Now we are ready to synthesize the analysis result. Listen to each of the components of the synthesis (sinusoidal, residual and final sound) and explain their characteristics. Look at the waveform of each component.

Now we can dive a little deeper into the code that implements this application.

First, take a look at the SMSBase class.

Look at the functionality of its most important methods.
What classes and methods do we use for loading and storing audio files?
The class also has some boolean attributes. What are they used for?
And last, the class also has some members that are instances of classes that derive from the ProcessingConfig class. What are they used for? How is the xml configuration file loaded?

Now we will take a look at the SMSAnalysisSynthesisConfig class. It is the first time we are looking at a DynamicType class.

What are its main features, attributes and methods?

Most of the processing of the application is handled in the AnalysisProcessing and SynthesisProcessing methods of the SMSBase class. Note that in both cases we do more or less the same. We 'Start' the ProcessingComposite an then enter a loop that runs through all the audio and we call the Do method with the appropiate data. Finally we call the Stop method to "turn off" the ProcessingComposite.

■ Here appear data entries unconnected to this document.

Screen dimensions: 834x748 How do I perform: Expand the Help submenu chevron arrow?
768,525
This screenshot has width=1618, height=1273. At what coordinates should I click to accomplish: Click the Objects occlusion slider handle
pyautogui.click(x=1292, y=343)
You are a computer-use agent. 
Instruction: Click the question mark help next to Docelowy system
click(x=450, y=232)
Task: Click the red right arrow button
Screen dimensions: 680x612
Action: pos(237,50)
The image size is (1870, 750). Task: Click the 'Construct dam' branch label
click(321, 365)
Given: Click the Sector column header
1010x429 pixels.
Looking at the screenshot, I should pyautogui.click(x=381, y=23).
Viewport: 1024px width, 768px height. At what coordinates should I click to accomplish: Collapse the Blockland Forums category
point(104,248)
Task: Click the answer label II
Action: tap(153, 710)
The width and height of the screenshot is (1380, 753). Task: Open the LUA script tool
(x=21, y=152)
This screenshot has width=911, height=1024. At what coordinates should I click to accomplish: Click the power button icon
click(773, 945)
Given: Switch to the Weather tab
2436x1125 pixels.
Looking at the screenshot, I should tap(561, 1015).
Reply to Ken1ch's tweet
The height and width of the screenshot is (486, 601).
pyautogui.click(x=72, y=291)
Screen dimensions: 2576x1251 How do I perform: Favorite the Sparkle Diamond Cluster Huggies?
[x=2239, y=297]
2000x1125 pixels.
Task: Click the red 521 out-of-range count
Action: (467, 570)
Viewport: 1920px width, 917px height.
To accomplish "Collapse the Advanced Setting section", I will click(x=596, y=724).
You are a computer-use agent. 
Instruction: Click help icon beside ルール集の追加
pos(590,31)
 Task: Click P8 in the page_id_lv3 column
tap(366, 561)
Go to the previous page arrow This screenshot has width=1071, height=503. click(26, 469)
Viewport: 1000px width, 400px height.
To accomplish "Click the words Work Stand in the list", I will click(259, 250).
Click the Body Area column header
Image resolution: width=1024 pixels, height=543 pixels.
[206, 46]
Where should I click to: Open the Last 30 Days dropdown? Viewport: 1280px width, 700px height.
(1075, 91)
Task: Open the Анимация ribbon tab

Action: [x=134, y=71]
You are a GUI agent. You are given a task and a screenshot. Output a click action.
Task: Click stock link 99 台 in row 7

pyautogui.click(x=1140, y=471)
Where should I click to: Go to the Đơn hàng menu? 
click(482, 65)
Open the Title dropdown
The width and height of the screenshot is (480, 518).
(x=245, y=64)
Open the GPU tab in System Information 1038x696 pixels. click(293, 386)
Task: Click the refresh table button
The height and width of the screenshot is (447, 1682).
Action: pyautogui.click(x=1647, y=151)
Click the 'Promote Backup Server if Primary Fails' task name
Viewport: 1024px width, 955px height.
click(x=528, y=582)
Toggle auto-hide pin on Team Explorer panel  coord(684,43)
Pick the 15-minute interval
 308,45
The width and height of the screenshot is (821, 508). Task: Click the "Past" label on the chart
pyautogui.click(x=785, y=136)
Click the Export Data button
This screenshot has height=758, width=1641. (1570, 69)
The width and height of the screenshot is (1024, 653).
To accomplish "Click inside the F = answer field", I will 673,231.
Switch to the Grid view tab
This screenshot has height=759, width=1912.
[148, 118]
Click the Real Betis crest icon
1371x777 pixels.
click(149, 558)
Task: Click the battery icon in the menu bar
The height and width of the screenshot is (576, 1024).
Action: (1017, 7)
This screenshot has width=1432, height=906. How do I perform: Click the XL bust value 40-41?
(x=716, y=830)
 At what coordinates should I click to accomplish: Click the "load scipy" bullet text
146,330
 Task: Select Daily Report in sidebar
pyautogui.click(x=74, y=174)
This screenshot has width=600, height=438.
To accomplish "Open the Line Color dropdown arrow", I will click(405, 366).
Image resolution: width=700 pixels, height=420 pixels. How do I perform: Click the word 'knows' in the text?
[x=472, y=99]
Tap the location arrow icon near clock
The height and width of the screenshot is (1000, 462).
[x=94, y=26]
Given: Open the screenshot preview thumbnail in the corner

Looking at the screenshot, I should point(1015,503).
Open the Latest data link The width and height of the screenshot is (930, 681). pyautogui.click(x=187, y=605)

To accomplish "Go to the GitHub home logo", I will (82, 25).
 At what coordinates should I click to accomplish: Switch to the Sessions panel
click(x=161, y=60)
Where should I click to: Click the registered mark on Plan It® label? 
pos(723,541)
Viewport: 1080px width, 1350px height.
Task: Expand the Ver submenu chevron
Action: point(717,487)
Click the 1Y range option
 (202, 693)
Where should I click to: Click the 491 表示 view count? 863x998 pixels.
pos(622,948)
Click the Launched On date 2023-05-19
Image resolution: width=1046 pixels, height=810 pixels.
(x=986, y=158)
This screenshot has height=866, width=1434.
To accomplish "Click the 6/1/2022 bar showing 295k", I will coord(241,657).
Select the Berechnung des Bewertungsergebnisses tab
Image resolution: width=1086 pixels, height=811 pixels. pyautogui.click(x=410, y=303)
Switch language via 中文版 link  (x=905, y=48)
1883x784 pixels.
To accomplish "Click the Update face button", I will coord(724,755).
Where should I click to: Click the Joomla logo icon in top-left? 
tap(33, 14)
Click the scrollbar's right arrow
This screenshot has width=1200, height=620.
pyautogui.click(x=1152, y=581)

Let's take a look at the SMSAnalysis class. This class looks like it should be very complex. All the analysis processing is done inside its Do method. But we see that the class does not have so many lines of code. This is because we are using the ProcessingComposite structure: the class is not much more than an aggregate of smaller Processing classes.

Try to explain the functionality of each of the Processing (or ProcessingComposites) inside the SMSAnalysis class

CLAM TUTORIAL - PART 3: MY FIRST CLAM APPLICATION

CLAM (as any development framework) has its own coding conventions: a set of rules and recomendations we should observe when writing CLAM-compliant code.

Read the corresponding section in the manual.

Now we are ready to implement our first CLAM application. It will be a very minimal application that will just be able to load an audio file into ram and then save it again using another file name.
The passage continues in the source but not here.